L’analisi svolta vuole riaffermare la problematicità del linguaggio ed il suo essere limitrofo al potere, sostanza del potere e della colonizzazione delle comunità per renderle atomizzate e dominabili. La comunità politica è sostituita dal modello azienda ed ha il suo centro nella competizione, la quale diviene il parametro riorganizzativo delle istituzioni. Deve rispondere all’efficienza contabile e le stesse esistenze sono valorizzate nella sola capacità produttiva. Le risorse umane, il materiale umano sono solo due esempi di un linguaggio comune verso il quale, in molti casi, si è assunto un atteggiamento acritico e feticistico: feticismo del linguaggio economico e delle merci.
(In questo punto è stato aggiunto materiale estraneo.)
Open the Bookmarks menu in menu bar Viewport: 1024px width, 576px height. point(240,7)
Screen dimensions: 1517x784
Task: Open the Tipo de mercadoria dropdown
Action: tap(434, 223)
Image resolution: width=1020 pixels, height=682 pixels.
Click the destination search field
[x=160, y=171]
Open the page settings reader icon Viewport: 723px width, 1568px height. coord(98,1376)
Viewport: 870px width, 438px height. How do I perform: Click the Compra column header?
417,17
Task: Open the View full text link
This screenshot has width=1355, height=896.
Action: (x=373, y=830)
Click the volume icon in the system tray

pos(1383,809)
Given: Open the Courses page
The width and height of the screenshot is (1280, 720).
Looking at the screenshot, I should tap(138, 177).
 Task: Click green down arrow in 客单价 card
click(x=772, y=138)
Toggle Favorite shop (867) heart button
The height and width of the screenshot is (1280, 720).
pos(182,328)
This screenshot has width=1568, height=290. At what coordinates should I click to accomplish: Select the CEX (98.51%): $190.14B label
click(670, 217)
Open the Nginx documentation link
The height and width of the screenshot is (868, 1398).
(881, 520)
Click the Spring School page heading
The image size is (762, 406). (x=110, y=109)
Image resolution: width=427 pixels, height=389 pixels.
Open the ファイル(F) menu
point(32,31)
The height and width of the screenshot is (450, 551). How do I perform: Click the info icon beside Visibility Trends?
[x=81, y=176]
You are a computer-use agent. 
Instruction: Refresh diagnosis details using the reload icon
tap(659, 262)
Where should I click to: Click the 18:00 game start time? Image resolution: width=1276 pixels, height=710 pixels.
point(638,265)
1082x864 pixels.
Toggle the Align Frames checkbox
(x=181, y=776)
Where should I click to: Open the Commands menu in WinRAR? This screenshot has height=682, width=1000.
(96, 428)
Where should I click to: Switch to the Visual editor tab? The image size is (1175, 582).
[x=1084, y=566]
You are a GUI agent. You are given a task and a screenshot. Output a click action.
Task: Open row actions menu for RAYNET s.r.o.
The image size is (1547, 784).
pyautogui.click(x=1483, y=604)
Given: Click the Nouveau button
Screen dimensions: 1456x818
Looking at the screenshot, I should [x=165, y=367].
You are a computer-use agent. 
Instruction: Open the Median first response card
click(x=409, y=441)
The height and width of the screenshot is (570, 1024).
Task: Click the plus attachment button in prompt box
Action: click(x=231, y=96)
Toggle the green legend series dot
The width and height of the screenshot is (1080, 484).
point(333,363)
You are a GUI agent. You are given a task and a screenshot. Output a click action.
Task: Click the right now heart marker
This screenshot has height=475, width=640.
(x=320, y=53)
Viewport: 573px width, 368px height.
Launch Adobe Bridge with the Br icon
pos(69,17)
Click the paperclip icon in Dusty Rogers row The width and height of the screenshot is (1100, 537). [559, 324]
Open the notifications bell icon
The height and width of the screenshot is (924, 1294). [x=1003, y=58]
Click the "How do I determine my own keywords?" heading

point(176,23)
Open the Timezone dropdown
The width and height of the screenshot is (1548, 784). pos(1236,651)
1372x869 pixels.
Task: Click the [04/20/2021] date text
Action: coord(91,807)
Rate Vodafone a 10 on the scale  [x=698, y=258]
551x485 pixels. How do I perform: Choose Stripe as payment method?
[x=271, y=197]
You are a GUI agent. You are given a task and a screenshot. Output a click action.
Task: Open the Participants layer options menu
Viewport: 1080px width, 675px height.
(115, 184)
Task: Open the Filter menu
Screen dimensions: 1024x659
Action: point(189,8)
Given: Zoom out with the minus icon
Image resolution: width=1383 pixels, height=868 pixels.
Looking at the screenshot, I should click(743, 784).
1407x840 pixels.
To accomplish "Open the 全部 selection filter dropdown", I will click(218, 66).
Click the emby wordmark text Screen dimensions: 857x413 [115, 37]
La parola è simbolo, significante che unisce ed aggrega, flusso rielaborativo collettivo intorno alla quale ci si ritrova, non a caso la parola simbolo dal greco σύμβολον era la tessera di riconoscimento, il coccio diviso in due che consentiva simbolicamente alla comunità ristretta o allargata di ritrovarsi.
L’attualità ci prescrive di perderci nella neolingua globalizzata dei soli fatti. La neolingua si struttura nell’atomizzazione dei pensieri, delle frasi, le quali si articolano in modo da perdersi nell’emozione dell’immediato, della compravendita. Si assiste all’affermarsi di un nuovo nichilismo di massa che vive attraverso l’incompetenza linguistica che derealizza la realtà in monconi fonetici. Massimo Bontempelli così lo definisce: «La realtà contiene dunque in se stessa la possibilità del nichilismo, che è l’orizzonte di manifestazione di un suo livello preso separatamente dalla sua articolazione dialettica complessiva. Si può così individuare il principio trascendentale del nichilismo: esso è il riduzionismo».1
Il riduzionismo politico filosofico si sostanzializza attraverso un linguaggio la cui articolazione logica e riflessa arretra per lasciare spazio alla naturalizzazione del presente.
1 Massimo Bontempelli, Filosofia e realtà. Saggio sul concetto di realtà in Hegel e sul nichilismo contemporaneo, Petite Plaisance, Pistoia, 2000, p. 196.